-- Start of Task inputs --
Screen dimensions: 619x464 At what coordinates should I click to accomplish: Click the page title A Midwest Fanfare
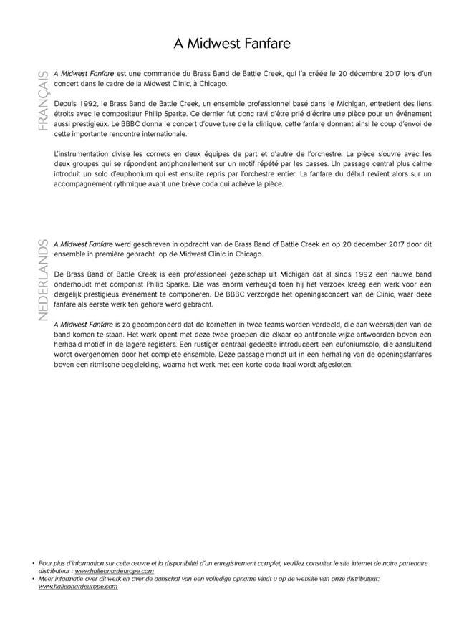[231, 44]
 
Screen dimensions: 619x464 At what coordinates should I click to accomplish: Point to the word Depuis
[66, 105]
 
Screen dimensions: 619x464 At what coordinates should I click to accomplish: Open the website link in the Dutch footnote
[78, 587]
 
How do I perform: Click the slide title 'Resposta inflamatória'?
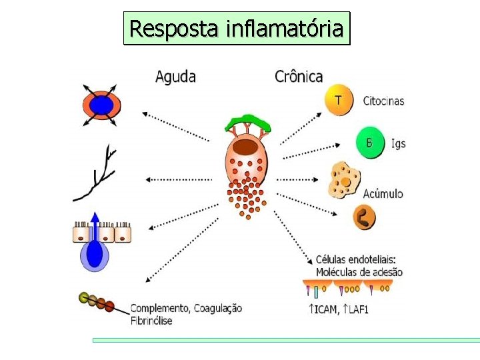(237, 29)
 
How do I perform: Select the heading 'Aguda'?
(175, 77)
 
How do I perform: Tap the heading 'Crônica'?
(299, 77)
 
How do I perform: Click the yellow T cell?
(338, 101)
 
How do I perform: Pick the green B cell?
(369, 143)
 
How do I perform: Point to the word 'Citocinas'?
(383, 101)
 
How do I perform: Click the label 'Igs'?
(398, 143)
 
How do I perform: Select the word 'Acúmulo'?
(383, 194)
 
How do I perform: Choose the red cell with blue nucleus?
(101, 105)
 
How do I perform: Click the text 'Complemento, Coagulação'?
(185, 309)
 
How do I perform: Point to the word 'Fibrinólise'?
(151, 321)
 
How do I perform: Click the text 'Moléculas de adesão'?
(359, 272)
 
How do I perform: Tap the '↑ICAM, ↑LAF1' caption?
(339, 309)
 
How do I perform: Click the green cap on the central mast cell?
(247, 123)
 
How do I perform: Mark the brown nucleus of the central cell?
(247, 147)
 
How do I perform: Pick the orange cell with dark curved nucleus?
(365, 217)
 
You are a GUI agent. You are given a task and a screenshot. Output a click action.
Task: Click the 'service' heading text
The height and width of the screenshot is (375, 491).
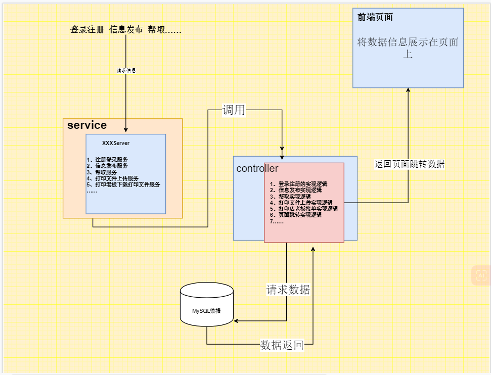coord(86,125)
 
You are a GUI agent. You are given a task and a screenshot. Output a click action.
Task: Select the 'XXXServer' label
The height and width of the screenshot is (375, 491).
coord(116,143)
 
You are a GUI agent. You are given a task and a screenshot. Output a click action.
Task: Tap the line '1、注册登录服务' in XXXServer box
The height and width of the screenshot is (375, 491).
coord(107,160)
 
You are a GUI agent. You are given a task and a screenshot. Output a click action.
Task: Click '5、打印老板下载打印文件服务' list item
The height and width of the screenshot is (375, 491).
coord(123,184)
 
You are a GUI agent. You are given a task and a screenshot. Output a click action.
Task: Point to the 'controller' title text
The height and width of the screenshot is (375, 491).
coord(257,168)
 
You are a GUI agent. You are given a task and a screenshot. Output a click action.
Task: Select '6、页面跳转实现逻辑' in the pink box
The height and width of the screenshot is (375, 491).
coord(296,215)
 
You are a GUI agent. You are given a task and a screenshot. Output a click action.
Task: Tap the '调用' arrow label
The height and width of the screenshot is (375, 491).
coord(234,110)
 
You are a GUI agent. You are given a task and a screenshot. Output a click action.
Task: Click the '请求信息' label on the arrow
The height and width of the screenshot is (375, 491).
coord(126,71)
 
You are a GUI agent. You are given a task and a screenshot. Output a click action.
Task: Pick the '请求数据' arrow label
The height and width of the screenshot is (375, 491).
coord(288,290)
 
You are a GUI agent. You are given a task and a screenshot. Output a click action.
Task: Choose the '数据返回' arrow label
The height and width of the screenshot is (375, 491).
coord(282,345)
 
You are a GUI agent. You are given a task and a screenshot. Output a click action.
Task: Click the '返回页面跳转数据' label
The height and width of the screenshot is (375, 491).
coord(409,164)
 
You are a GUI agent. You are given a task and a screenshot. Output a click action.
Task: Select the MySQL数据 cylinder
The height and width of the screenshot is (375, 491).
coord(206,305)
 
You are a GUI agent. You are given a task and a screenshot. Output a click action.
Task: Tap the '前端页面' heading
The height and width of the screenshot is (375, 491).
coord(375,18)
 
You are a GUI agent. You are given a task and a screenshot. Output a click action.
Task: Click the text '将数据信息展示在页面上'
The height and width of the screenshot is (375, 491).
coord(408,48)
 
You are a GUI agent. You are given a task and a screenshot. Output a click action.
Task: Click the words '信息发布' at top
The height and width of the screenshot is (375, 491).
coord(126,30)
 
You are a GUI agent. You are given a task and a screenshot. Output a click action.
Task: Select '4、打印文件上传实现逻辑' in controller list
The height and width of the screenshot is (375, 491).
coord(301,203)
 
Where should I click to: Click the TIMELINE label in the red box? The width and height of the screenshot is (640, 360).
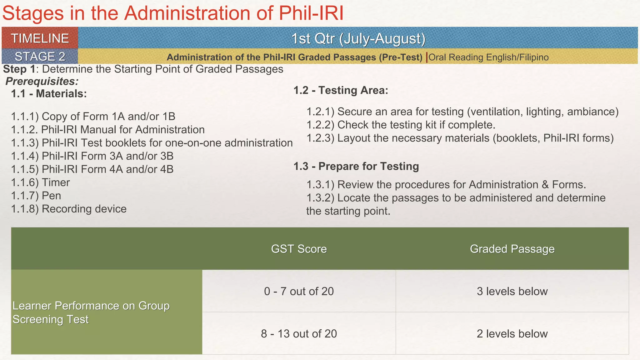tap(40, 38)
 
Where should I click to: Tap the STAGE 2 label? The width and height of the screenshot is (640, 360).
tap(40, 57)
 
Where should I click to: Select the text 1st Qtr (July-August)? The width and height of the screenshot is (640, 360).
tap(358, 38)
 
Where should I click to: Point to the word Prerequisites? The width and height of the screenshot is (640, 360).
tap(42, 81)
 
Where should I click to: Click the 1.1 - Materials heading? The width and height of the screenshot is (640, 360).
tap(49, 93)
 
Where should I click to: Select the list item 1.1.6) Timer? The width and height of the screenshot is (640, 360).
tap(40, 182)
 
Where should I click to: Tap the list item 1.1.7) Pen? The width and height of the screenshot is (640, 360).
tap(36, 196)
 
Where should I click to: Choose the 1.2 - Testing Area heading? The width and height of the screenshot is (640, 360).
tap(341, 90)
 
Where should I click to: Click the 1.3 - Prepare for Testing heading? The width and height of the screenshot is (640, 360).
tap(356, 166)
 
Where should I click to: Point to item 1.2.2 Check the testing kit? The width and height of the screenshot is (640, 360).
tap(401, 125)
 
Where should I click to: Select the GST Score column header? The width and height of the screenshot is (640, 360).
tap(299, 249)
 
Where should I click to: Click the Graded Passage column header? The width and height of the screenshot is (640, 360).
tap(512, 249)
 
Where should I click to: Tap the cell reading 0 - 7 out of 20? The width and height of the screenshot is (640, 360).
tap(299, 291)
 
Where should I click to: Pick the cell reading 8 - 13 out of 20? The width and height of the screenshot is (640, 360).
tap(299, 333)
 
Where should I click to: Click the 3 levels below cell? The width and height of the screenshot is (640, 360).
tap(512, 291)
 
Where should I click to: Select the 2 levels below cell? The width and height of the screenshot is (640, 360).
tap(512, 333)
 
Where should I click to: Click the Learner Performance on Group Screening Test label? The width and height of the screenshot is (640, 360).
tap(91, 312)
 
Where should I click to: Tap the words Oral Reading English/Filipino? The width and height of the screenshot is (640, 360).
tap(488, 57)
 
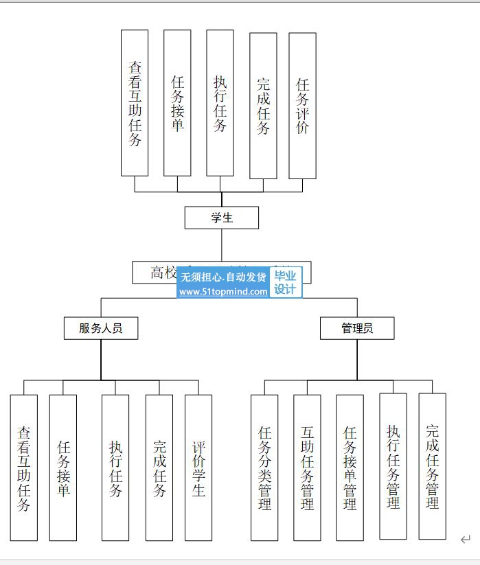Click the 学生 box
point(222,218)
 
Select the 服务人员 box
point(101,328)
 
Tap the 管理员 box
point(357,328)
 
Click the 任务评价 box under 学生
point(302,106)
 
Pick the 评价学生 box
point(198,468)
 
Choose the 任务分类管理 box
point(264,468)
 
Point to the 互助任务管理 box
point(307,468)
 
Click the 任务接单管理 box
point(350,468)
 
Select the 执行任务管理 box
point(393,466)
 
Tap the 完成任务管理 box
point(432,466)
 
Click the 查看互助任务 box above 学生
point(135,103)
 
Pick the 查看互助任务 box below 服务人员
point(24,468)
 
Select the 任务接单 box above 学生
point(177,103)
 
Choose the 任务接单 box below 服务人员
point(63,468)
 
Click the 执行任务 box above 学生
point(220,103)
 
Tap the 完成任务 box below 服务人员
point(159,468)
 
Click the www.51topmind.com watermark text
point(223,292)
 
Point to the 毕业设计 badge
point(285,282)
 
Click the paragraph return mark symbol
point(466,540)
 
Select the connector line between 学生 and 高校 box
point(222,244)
-- End of Task inputs --
-- Start of Task inputs --
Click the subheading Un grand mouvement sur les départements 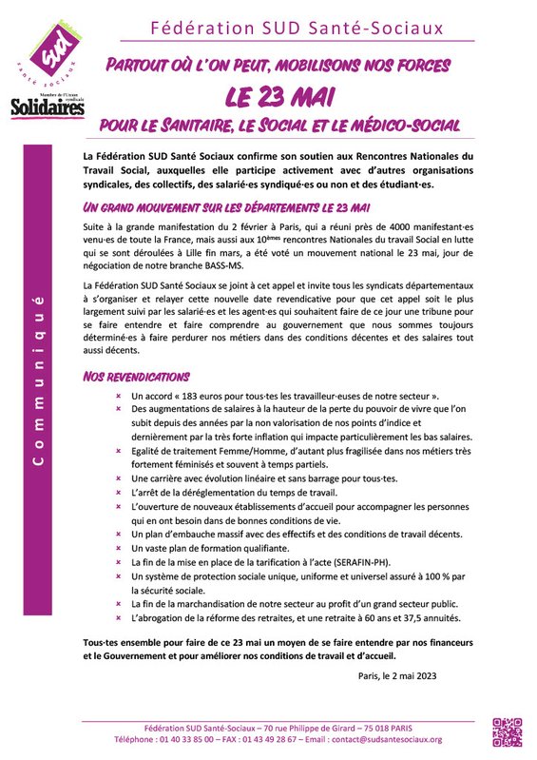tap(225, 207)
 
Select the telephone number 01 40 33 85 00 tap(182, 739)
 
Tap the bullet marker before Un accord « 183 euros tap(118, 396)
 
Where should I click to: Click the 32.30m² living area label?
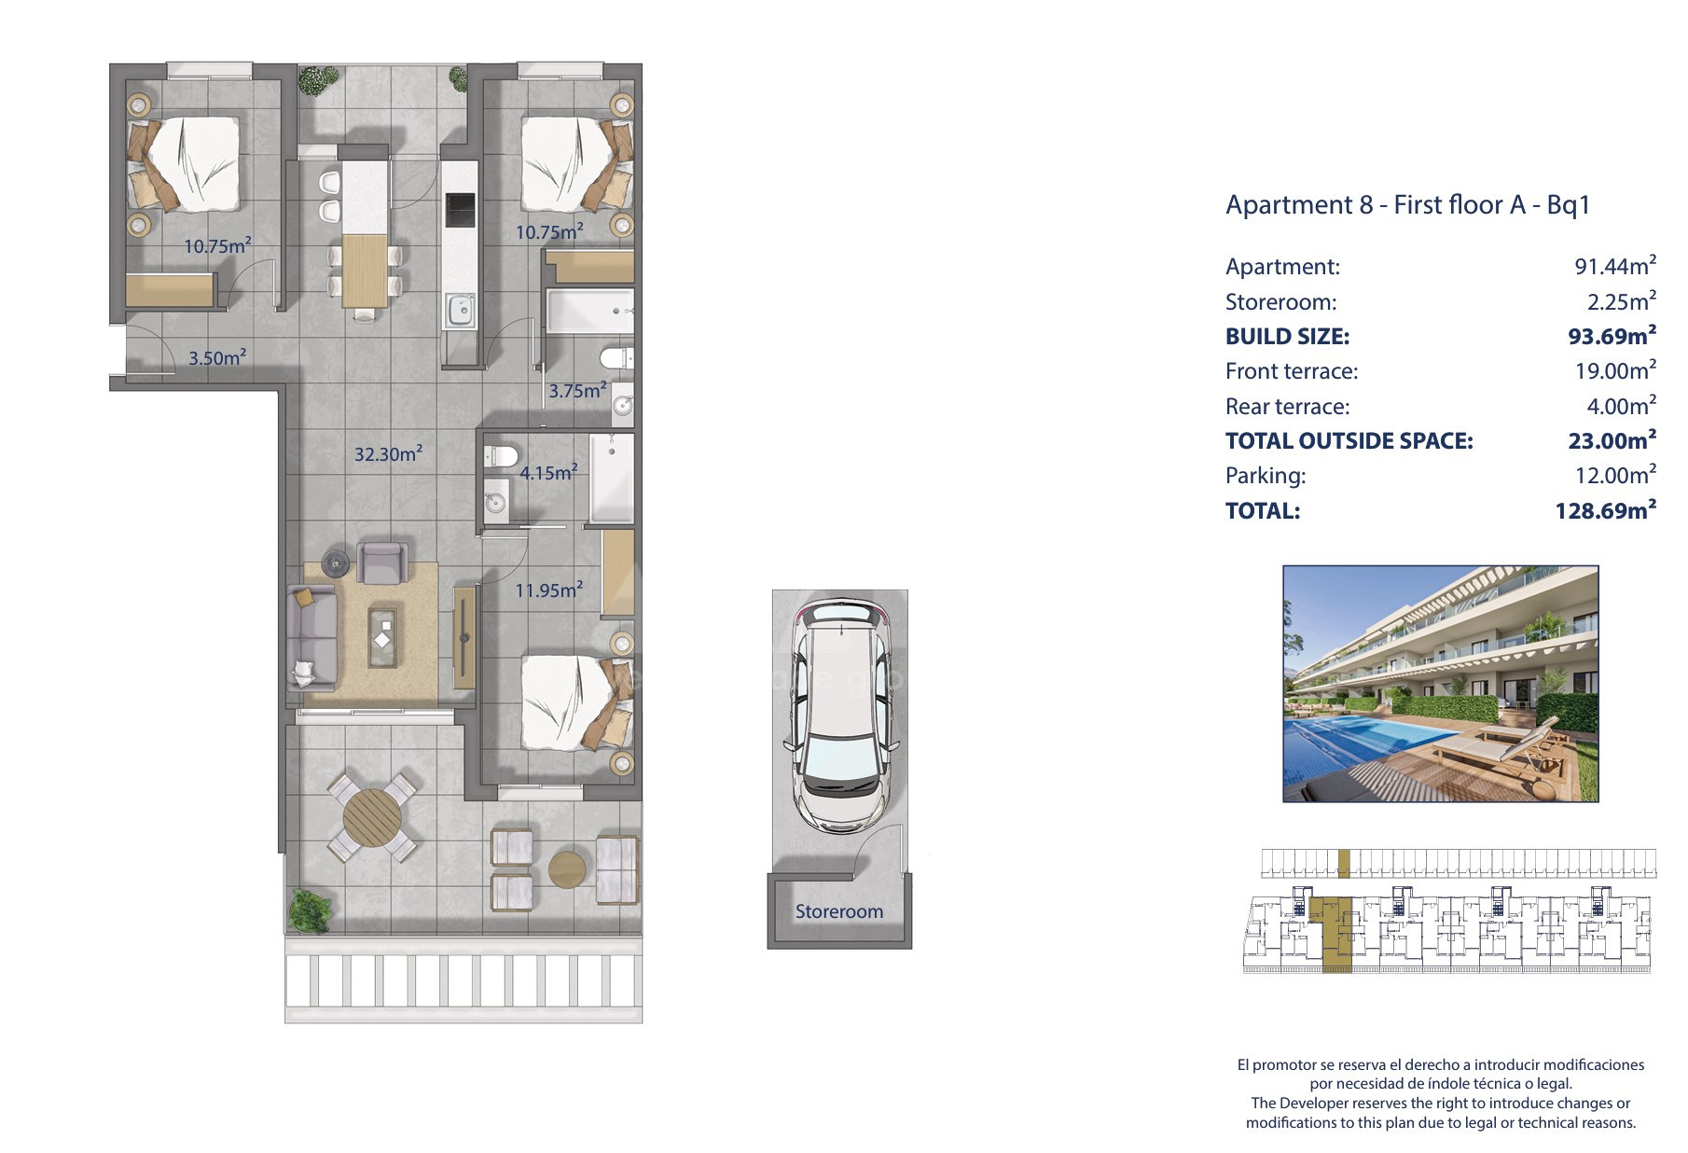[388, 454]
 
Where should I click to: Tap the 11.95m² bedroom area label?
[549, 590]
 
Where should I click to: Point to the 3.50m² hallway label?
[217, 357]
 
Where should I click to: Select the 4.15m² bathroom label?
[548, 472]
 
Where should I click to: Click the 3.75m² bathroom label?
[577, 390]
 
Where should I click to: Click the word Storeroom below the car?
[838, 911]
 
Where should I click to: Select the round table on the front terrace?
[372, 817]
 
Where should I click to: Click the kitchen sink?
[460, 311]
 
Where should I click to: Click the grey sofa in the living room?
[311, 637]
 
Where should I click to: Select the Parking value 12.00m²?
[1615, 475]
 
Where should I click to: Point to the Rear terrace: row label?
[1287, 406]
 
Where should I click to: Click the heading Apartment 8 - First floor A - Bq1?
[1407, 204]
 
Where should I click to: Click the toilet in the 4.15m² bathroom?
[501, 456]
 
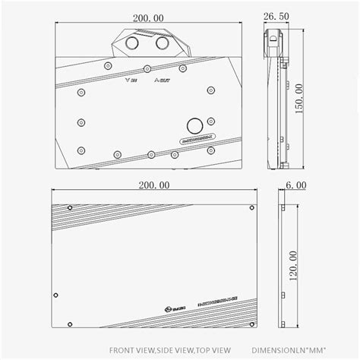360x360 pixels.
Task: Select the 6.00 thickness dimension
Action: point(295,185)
-- End of Task inputs --
-- Start of Task inputs --
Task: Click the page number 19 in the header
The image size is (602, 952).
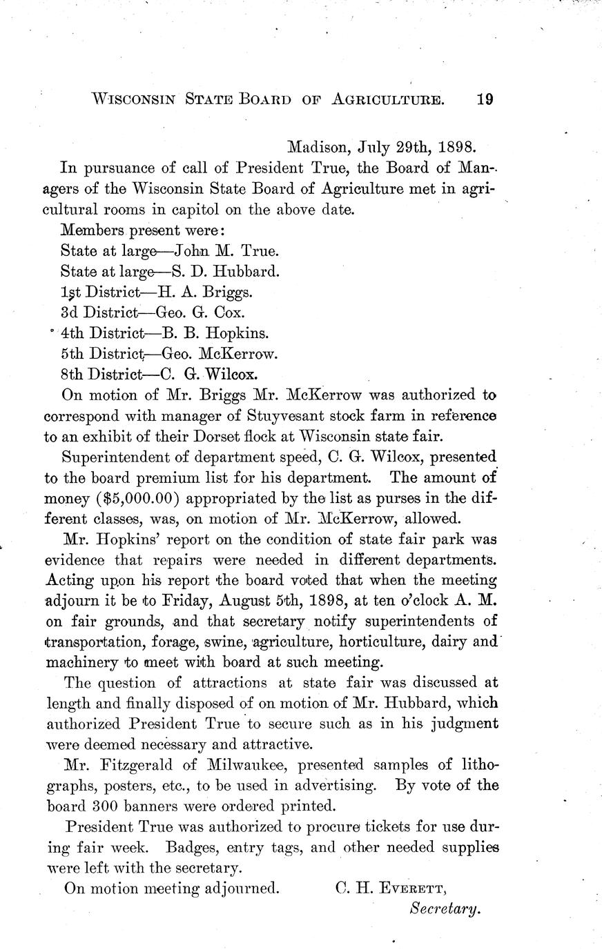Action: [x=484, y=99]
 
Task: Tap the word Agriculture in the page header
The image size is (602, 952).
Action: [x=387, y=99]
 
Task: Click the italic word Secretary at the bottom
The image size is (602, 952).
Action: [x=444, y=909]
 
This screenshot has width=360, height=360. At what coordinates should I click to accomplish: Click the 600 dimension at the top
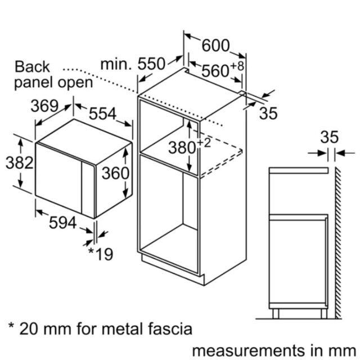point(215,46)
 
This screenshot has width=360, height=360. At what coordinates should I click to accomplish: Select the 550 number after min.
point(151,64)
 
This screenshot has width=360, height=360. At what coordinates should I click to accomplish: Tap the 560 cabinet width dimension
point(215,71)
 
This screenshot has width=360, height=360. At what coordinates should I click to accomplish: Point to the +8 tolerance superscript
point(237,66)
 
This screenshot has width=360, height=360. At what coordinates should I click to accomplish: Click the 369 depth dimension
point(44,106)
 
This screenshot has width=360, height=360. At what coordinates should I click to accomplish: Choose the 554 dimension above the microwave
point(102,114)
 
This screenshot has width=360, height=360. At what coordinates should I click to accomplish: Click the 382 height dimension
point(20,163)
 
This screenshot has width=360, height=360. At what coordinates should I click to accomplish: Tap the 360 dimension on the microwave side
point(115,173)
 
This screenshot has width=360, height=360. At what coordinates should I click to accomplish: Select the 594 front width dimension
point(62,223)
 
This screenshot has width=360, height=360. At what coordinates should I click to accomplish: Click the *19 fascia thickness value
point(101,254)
-- End of Task inputs --
**What to do**
How many lines in the records above contain the word "living"? Reply with the number alone.

**Response to the task**
2